Directions for this task: Please copy, word for word, the line holding "Given: Click the" and each line that follows it through the end of the entries, omitting any pictures.

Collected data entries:
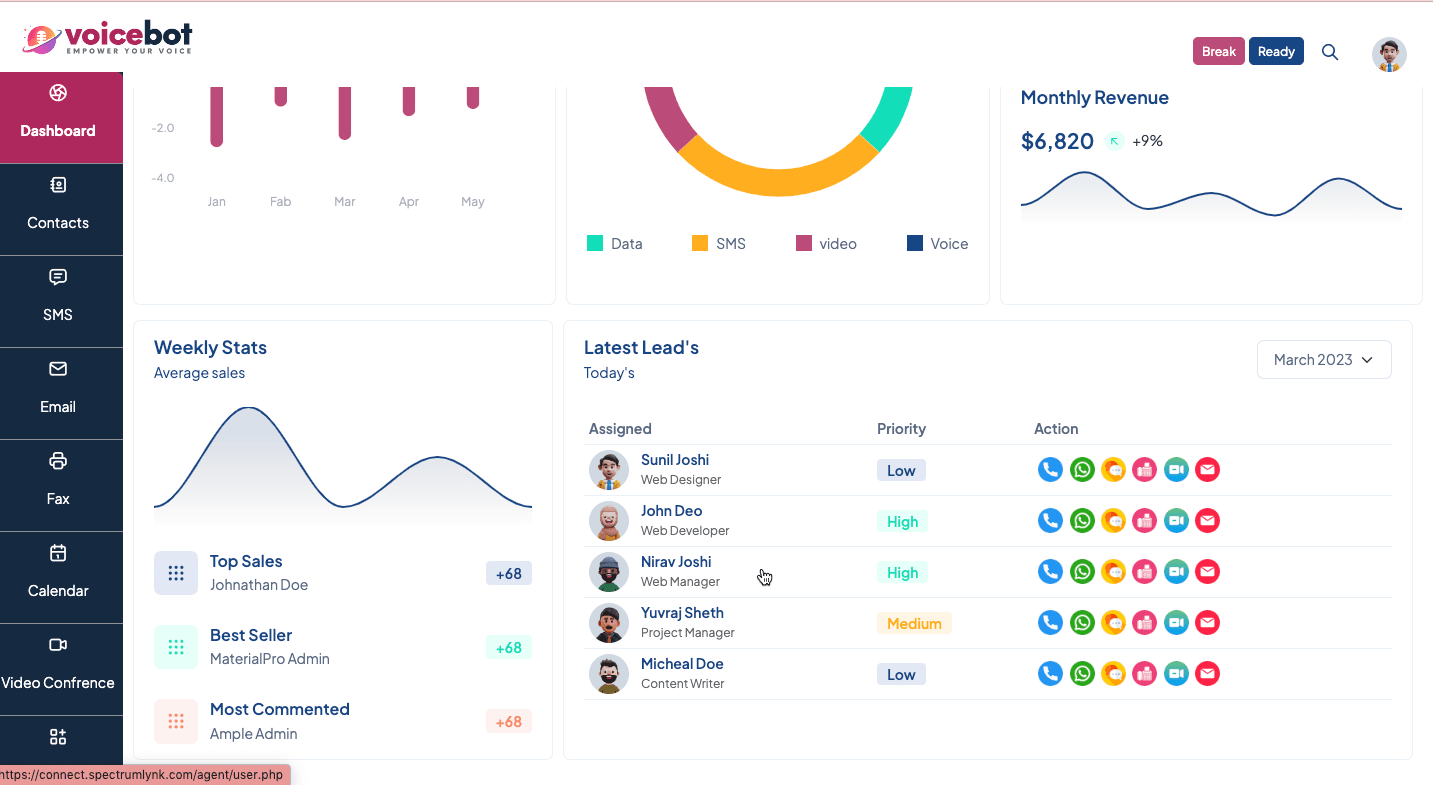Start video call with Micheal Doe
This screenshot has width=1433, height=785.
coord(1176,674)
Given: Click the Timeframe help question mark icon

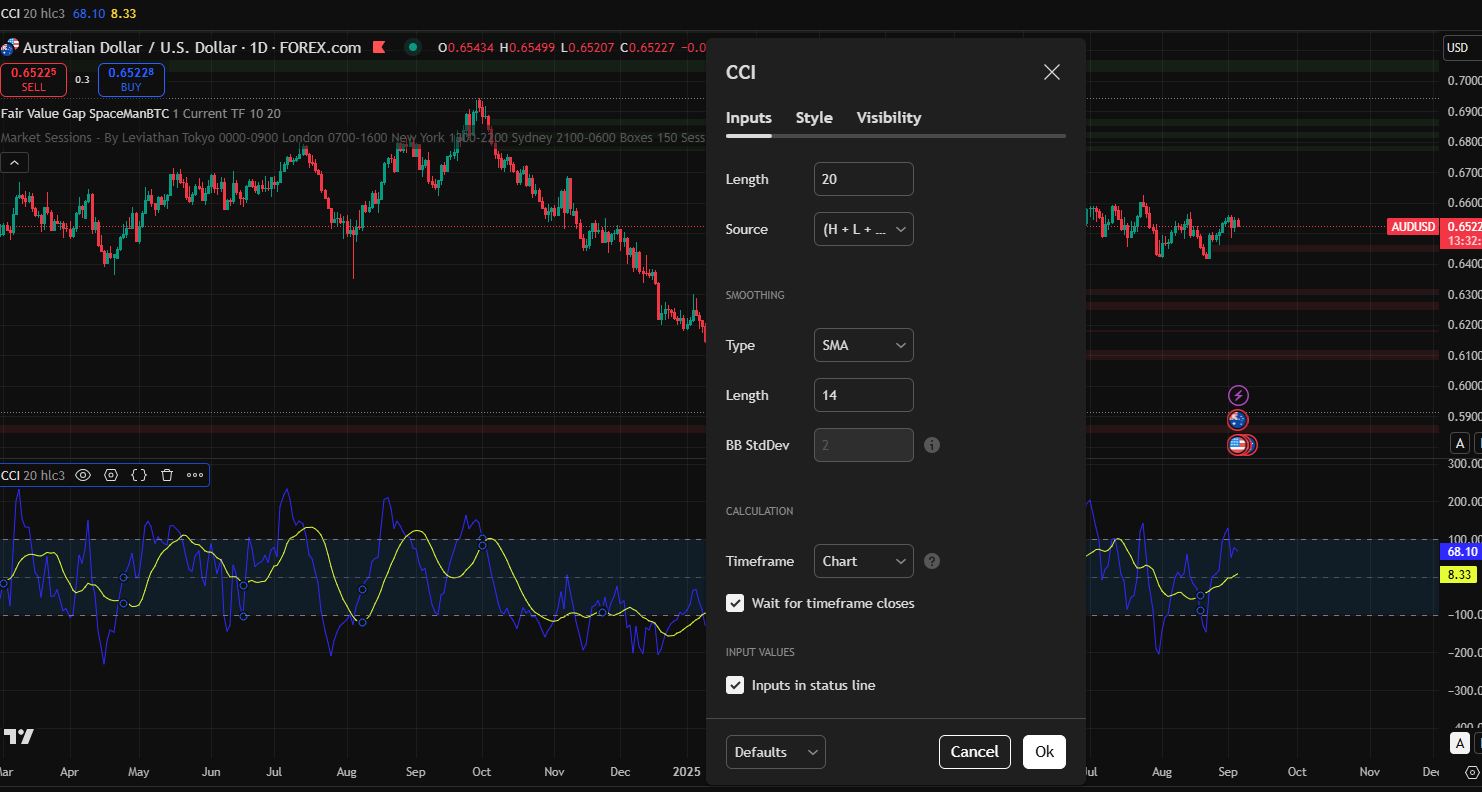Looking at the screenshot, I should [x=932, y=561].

Response below:
Given: Click the Timeframe help question mark icon

Looking at the screenshot, I should [x=932, y=561].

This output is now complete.